Victor Davis Hanson devotes his latest National Review Online column to placing the current state of nationwide civil unrest in historical context.
The ancient Greeks created new words like “paradox” and “irony” to describe the wide gap between what people profess and assume, and what they actually do and suffer.
Remember the blind prophet Teiresias of ancient drama. In the carnage of Athenian tragedy, he alone usually ends up foreseeing danger better than did those with keen eyesight.
After a catastrophic plague and endless war, ancient democratic Athens was stripped of its majestic pretensions. Soon it was conducting mass executions — on majority votes of the people.
Throughout history, revolutions often do not end up as their initial architects planned. The idealists who ended the French monarchy in 1789 thought they could replace it with a constitutional republic.
Instead, they sparked a reign of terror, the guillotine, and mass frenzy. Yet the radicals who hijacked the original revolution and began beheading their enemies soon were themselves guillotined.
It was not democracy but rather the dictator Napoleon who put an end to French domestic unrest.
He assumed more powers than had the executed Bourbon king Louis XVI, who had set off the revolution in first place.
The COVID-19 epidemic, the nationwide mass quarantine, and the massive protests, looting, rioting, and arson that all followed the police killing of George Floyd have resulted in similar paradoxes.
Social distancing and mandated lockdowns for months have been the source of endless fighting between the people and their governments. Red and blue states often adopted diametrically opposite policies.
But the massive demonstrations and rioting saw hundreds of thousands of protesters jammed together and often without masks. That mass disobedience to quarantining will teach us, better than any university modeling, whether the virus spikes or is indifferent to thousands who congregate in the streets.

Dataset content:
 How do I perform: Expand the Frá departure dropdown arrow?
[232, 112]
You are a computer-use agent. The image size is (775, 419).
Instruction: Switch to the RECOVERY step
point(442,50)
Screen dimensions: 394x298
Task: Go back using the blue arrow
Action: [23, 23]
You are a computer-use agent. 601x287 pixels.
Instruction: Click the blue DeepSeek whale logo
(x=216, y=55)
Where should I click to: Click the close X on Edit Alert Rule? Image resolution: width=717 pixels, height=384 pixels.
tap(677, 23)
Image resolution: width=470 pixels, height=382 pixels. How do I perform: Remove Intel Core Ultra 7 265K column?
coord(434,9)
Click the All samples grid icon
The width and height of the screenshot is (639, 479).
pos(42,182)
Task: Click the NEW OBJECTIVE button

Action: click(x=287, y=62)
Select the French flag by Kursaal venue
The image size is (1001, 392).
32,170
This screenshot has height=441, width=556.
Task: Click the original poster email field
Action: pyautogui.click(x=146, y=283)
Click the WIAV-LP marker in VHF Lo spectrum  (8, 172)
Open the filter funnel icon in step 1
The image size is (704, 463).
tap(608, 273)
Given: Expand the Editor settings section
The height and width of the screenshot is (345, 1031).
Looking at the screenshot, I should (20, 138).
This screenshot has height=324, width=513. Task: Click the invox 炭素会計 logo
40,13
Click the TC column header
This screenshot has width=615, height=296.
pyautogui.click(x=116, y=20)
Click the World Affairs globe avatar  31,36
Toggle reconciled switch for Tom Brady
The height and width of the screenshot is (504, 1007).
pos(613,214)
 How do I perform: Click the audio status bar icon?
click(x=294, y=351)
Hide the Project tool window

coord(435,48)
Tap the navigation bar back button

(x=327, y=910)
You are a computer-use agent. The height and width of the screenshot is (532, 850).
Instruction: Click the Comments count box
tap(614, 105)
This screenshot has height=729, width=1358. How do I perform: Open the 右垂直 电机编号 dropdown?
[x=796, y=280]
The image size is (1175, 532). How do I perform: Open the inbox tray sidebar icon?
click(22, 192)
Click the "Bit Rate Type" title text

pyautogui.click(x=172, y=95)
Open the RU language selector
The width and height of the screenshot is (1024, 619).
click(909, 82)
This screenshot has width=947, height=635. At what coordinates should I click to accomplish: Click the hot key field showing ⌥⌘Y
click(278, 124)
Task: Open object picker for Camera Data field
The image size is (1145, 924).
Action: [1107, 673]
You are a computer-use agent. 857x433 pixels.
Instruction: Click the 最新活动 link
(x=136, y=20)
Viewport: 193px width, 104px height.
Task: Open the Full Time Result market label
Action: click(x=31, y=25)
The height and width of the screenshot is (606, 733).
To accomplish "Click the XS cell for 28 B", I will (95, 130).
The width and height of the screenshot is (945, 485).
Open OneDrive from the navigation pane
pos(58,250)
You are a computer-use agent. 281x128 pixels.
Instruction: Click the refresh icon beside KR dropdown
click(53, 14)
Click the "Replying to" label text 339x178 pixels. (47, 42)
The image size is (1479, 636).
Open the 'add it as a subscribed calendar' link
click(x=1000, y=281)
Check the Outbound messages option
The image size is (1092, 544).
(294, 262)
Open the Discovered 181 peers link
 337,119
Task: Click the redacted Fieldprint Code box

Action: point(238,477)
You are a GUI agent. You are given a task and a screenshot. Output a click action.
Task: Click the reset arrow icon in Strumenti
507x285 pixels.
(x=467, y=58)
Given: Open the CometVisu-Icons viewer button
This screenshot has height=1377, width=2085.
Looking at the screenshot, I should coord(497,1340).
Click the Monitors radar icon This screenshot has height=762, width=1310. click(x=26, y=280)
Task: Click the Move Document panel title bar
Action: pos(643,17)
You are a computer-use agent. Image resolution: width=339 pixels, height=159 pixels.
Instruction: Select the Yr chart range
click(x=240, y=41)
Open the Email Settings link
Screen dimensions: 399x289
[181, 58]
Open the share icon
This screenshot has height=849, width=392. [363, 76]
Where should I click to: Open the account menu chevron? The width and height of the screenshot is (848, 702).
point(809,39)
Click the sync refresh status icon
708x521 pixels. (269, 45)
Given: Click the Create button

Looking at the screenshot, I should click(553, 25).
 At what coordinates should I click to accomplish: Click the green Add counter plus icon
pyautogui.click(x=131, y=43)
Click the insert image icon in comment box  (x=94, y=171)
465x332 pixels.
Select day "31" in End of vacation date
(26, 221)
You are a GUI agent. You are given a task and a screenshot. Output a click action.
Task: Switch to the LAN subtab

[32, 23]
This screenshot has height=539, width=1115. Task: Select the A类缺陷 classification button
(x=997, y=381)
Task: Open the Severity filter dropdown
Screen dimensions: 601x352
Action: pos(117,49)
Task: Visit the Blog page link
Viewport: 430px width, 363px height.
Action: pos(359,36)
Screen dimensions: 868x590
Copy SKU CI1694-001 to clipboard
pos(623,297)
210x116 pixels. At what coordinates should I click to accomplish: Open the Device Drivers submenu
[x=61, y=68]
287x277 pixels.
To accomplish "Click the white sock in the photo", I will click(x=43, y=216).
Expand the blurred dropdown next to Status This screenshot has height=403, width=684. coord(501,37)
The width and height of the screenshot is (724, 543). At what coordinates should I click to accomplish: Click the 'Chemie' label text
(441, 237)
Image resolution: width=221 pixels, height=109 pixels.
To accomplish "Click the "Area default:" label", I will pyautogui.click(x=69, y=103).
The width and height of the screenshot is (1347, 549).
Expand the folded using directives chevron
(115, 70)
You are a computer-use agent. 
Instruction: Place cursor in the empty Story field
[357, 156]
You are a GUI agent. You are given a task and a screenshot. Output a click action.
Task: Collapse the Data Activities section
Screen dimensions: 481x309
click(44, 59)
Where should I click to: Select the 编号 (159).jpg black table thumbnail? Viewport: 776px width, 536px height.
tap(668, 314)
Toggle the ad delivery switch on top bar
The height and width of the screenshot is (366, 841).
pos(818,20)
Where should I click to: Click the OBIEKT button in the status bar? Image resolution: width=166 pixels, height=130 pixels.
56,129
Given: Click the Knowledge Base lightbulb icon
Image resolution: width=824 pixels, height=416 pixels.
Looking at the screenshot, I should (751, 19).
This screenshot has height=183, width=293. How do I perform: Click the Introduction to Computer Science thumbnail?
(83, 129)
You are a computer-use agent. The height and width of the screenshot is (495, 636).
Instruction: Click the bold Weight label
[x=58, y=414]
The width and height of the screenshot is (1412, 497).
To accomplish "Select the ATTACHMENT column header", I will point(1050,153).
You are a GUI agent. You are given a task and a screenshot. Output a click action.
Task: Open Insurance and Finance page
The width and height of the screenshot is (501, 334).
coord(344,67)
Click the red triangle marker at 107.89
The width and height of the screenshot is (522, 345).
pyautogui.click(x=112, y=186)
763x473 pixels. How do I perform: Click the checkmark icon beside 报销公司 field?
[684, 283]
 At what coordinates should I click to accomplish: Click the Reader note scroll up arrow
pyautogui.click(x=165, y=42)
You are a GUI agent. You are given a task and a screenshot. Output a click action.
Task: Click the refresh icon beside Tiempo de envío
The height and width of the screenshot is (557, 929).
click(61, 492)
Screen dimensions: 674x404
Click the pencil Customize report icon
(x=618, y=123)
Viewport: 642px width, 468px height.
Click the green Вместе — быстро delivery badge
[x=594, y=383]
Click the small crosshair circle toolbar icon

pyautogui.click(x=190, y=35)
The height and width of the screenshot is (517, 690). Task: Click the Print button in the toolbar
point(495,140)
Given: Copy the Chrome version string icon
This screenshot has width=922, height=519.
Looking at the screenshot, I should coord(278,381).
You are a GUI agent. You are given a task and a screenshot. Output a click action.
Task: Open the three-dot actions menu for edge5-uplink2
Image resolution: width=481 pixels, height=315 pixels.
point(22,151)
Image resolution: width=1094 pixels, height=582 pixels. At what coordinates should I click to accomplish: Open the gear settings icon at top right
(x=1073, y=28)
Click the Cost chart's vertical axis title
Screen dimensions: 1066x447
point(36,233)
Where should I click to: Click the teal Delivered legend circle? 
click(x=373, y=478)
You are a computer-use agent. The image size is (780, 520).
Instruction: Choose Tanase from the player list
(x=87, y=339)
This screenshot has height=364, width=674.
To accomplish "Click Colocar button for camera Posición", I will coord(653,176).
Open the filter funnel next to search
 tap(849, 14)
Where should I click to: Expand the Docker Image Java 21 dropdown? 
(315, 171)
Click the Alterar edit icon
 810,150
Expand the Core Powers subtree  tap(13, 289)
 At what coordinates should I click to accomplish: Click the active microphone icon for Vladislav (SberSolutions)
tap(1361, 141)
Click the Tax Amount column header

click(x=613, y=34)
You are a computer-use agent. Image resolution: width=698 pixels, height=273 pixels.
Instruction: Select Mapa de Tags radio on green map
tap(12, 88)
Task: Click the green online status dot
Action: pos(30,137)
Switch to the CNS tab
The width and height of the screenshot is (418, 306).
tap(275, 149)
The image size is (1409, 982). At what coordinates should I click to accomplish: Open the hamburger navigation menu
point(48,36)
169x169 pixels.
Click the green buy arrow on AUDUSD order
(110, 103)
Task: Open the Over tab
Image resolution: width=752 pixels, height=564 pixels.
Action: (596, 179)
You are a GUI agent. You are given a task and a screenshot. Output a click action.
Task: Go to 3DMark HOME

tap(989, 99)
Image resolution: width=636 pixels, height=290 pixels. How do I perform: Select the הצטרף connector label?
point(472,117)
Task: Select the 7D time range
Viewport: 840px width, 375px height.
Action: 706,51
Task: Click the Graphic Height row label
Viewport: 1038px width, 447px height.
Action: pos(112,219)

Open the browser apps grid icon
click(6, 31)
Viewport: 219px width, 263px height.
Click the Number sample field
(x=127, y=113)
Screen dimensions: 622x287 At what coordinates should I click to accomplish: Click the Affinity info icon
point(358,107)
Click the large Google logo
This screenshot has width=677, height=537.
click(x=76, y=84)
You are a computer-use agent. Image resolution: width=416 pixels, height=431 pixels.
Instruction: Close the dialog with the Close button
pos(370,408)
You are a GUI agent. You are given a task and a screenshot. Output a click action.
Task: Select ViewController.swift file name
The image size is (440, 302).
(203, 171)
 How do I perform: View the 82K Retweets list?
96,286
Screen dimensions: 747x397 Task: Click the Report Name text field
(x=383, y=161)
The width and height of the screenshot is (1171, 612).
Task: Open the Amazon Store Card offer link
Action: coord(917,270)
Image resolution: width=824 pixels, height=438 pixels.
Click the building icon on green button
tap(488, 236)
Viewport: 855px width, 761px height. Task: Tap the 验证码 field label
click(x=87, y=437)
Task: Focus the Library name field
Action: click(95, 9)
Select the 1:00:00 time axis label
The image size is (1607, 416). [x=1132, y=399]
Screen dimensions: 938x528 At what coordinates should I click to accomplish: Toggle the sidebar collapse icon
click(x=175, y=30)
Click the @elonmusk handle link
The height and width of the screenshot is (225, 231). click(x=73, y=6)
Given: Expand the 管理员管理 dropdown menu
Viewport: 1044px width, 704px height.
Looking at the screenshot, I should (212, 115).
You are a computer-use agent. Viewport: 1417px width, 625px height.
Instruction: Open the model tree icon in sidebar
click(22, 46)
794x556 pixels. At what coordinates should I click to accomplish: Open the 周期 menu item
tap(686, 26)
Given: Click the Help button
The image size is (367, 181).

Required tasks:
a: Answer these questions using the passage on Hanson's column, giving each answer on its own line, marked like its question.
(i) Which blind prophet of ancient drama does the passage name?
(ii) In what year did idealists end the French monarchy?
(iii) According to the passage, who put an end to French domestic unrest?
b: From the passage on Hanson's column, quote the part that runs from "Remember the blind" to "were themselves guillotined.".

Solution set:
a:
(i) Teiresias
(ii) 1789
(iii) The dictator Napoleon

b:
Remember the blind prophet Teiresias of ancient drama. In the carnage of Athenian tragedy, he alone usually ends up foreseeing danger better than did those with keen eyesight.
After a catastrophic plague and endless war, ancient democratic Athens was stripped of its majestic pretensions. Soon it was conducting mass executions — on majority votes of the people.
Throughout history, revolutions often do not end up as their initial architects planned. The idealists who ended the French monarchy in 1789 thought they could replace it with a constitutional republic.
Instead, they sparked a reign of terror, the guillotine, and mass frenzy. Yet the radicals who hijacked the original revolution and began beheading their enemies soon were themselves guillotined.